That may seem irrational but less so than NCAA approval of Florida State University's use of the Seminole nickname and Chief Osceola (no less dignified than Chief Illiniwek) riding his horse at football games to the tune of Indian war chants. Florida State passed the Brand test because of approval from the Seminole Tribe of Florida, which receives scholarship aid from the university. The University of Illinois cannot make such an arrangement because the original Illini were wiped out in inter-tribal wars in the 1760s.
Stanford led capitulation to political correctness, changing from the Indians to the Cardinal in 1972. Other schools -- such as the University of North Dakota trying to remain the Fighting Sioux -- have fought a losing battle. The NCAA was disingenuous when it claimed, in declaring victory over the Chief last Friday, that it "never mandated" that colleges "change their mascots." In fact, it rejected Illinois sponsorship of an NCAA event and was ready to prevent Illinois from hosting a National Invitational Tournament basketball game.

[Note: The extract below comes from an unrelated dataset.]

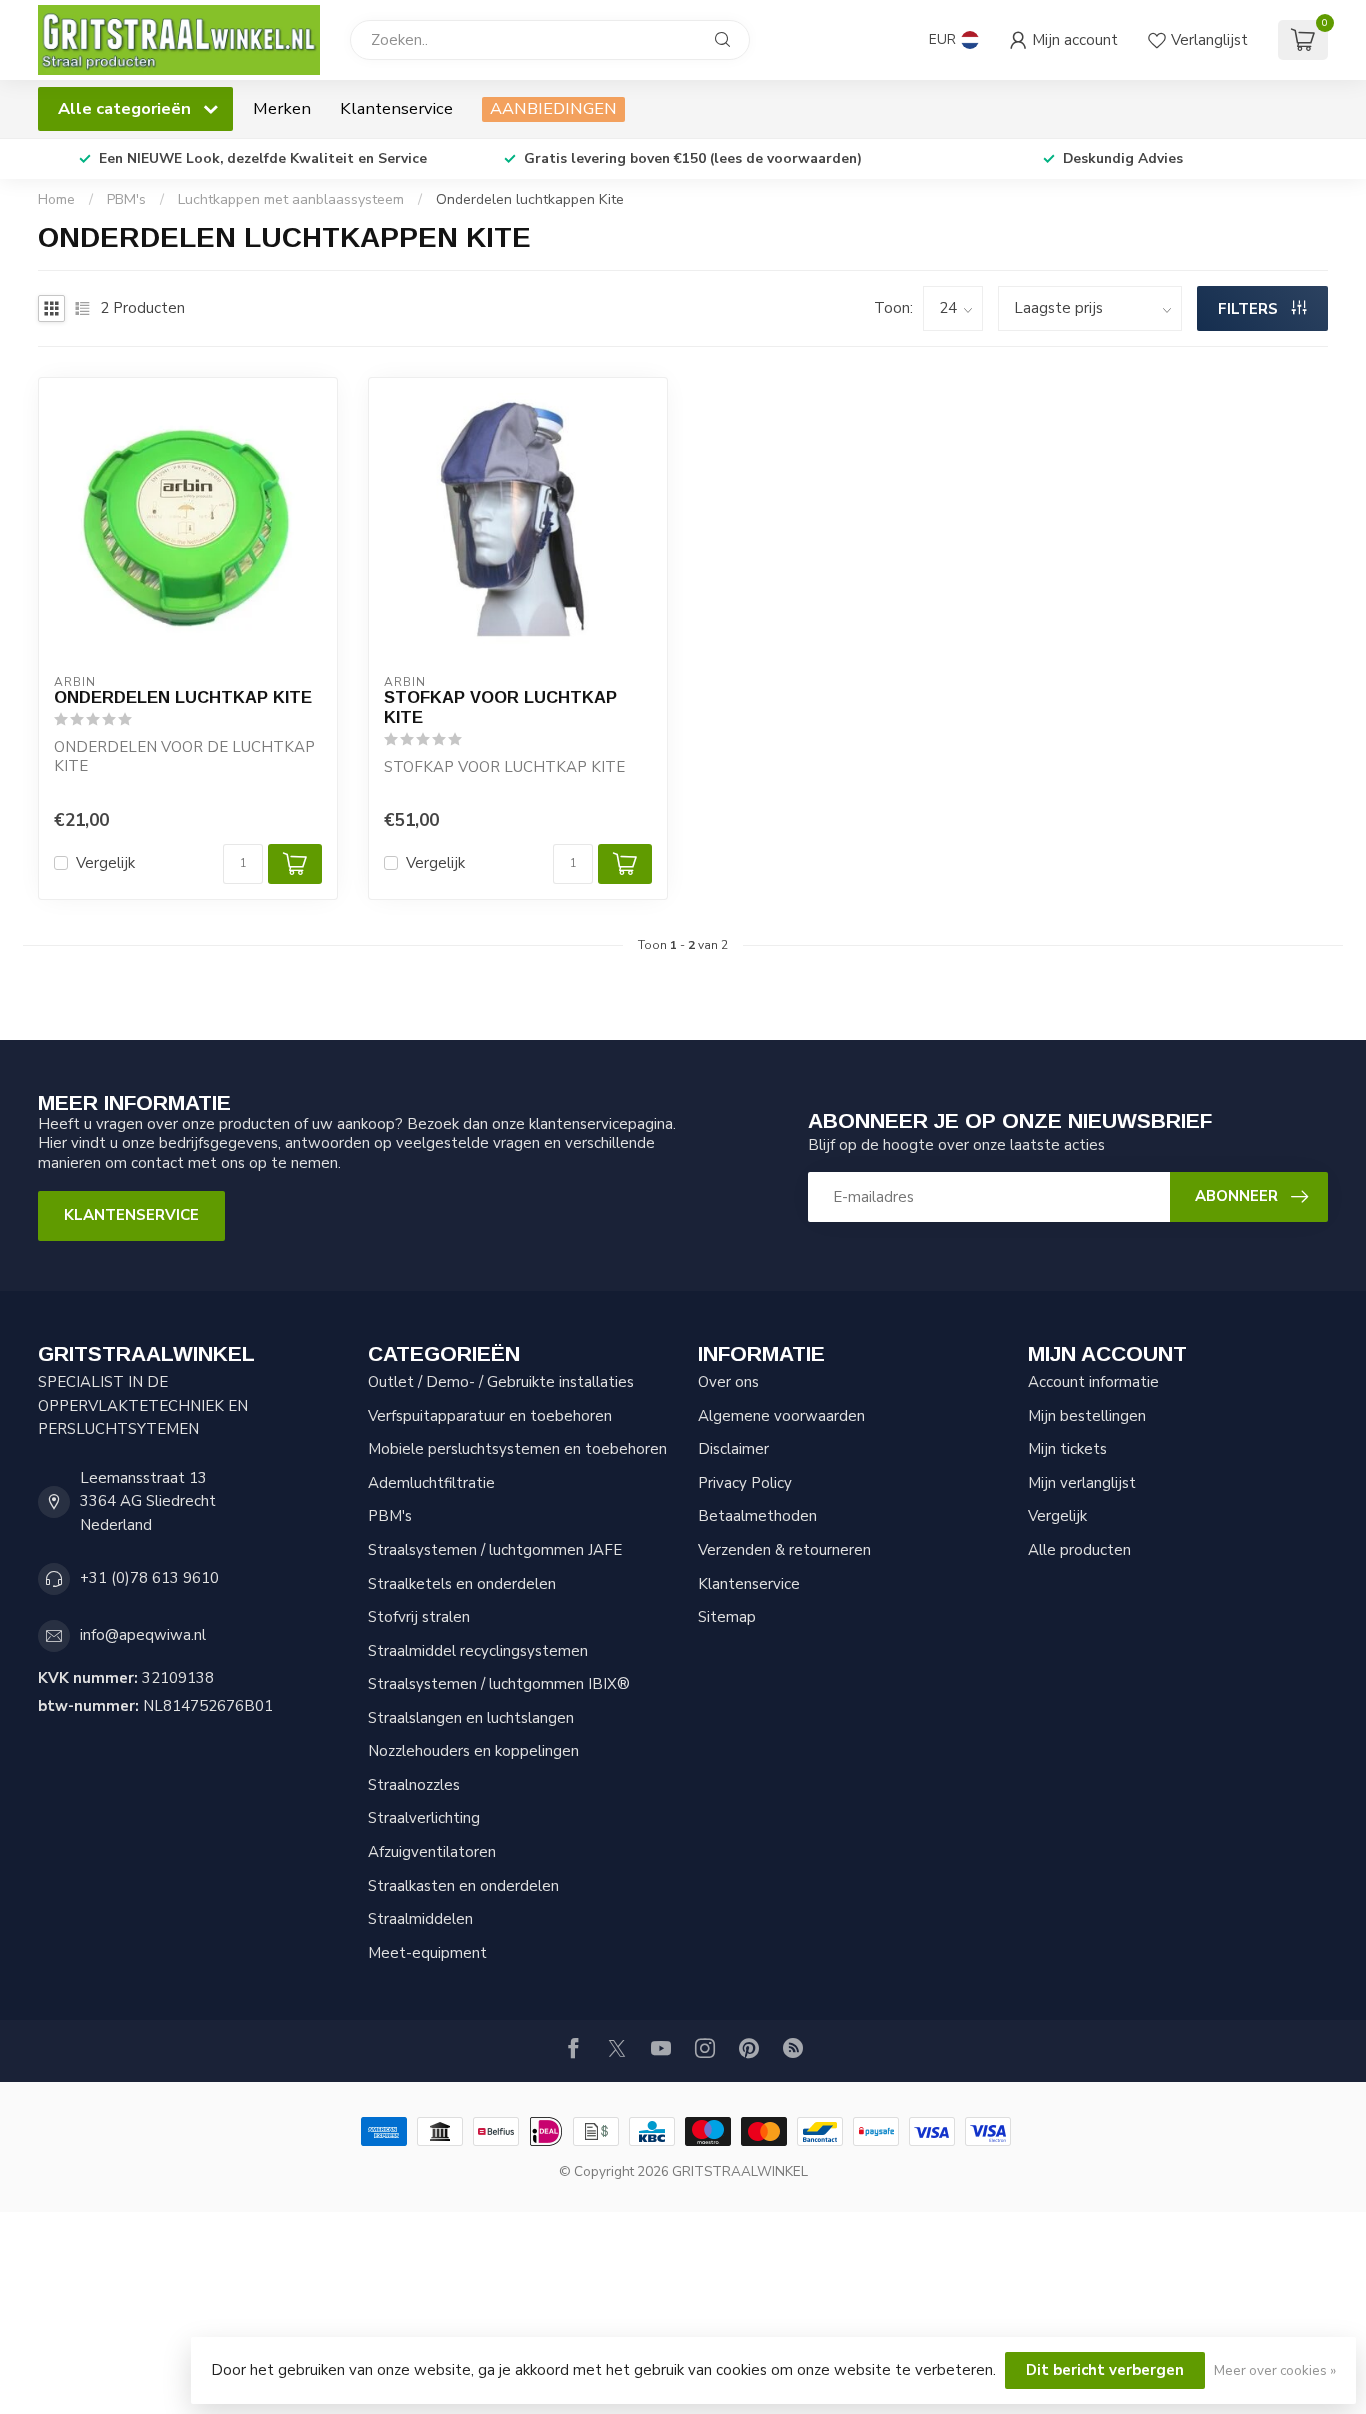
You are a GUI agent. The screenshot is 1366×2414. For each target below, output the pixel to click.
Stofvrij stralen (419, 1617)
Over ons (728, 1382)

Such sanctions threatened Illinois' recruiting of non-revenue sports athletes.
Chief Illiniwek finally was done in by politicians jumping on the NCAA's political correctness bandwagon. Illinois State Senate President Emil Jones Jr., no friend of the university, warned that trustees might not be confirmed unless they dumped the Chief, and university officials feared their appropriations coming under attack.
While I can understand dumping the Chief, I don't like it. I could react by withdrawing from my long-range commitments to support the University of Illinois, but I won't. That would put me in the same class as the petty bureaucrats and politicians who killed Chief Illiniwek.